Tuesday, August 21, 2007

7/26/07
Yesterday morning I went to make breakfast, and I cracked three eggs open into a bowl, all of them yellow, and then the fourth turned the bowl a bloody orange with a little embryo. I didn’t end up eating any breakfast. In fact, I almost gave back dinner from the night before. The eggs, oddly enough, were from California.
Less than 24 hours after the water was turned on, it mysteriously went off again, so we’re back to bucket flushing and washing our dishes in giant tubs of rainwater collected from a rusty gutter off the tin roof.
We visited the Ambassador at the American Embassy yesterday. He seemed pretty unimpressed by his own posting. He introduced the staff, then fed us pizza. The security was very intense, although no one was sure why that was the case. The day before I had been walking, and pulled my camera out to take a picture of the Embassy building from the main road. An Australian girl advised me to put my camera away quickly, but it was too late – I was summoned to the guard at the gate, a Marshallese man with little English, and had to explain to him I had not actually taken a picture yet, which apparently is not allowed. I flipped back and forth from pictures of Davidson to pictures from down the street until he was convinced there was no image of Embassy.
They are trying to teach us how to be teachers. I’m not sure it’s working.
I went snorkeling yesterday during a break. Even though we’re on Majuro and the beaches are filthy, there is still some living reef and amazing marine life. You just have to ignore the dirty diapers hanging off the fan coral and the stray desks and tires strewn about.
Tonight I walked the couple miles to the Payless Grocery store with two guys who just graduated from Kenyon and will be working on Ebeye next year, maybe living with me in Gugeegue. We carried rocks with us because you have to throw them at dogs when they come at you. This morning a guy was running and was bit by a dog. Not good. Anyway, we got to the grocery store and I bought a Snapple and some Dreyers’ Expresso Chip ice cream. It’s a pretty well-stocked grocery store. On the way back, we hailed a cab ($.75 per person) and it stopped, but there were two people in it already. The driver told us to come in anyway. So Connor got in the front seat, and Alex (who has a good 25 pounds on me) sat on me in the back. The driver found this hilarious. So we all had a laugh – the three of us, the two rando’s next to me, and the driver. The guy next to me said, “crazy driver, crazy driver.” Then the driver said “make-money driver!” We had been hustled.

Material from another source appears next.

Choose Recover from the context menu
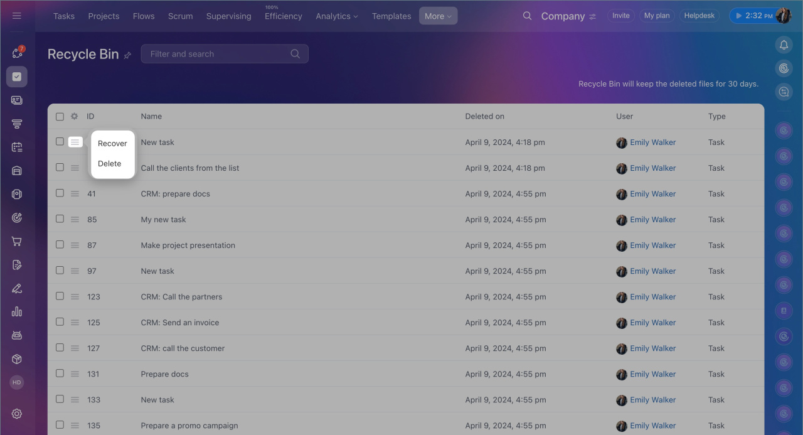The image size is (803, 435). point(112,144)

There is a fenced off Mormon church down the road that cost $1.2 million to build (I talked with the Kiwi in charge of construction at a restaurant last night) and a fenced off basketball court that no one ever plays on. The other churches, however, which are dilapidated, are always hoppin’ every night of the week. Oddly enough, the Mormon church is by far the nicest building on the island after the American and Japanese Embassies and the government building.
Today while we were doing a workshop outside in the yard of the kindergarten a Marshallese guy came in to talk to us – they are in and out all the time, especially little kids. This guy was different though – it was 4pm and he was wasted. He fell off of his chair, and then started touching a girl inappropriately on the leg (a Marshallese way of asking for sex). She got up to move and then our field director, who didn’t know he was there until I told him, asked him to leave. He yelled things and slowly stumbled out of our barbed-wire entrenched kindergarten, and the door was subsequently chained closed. It was our first experience with the oh-so-fun unemployment-alcoholism-teen pregnancy triad in the RMI.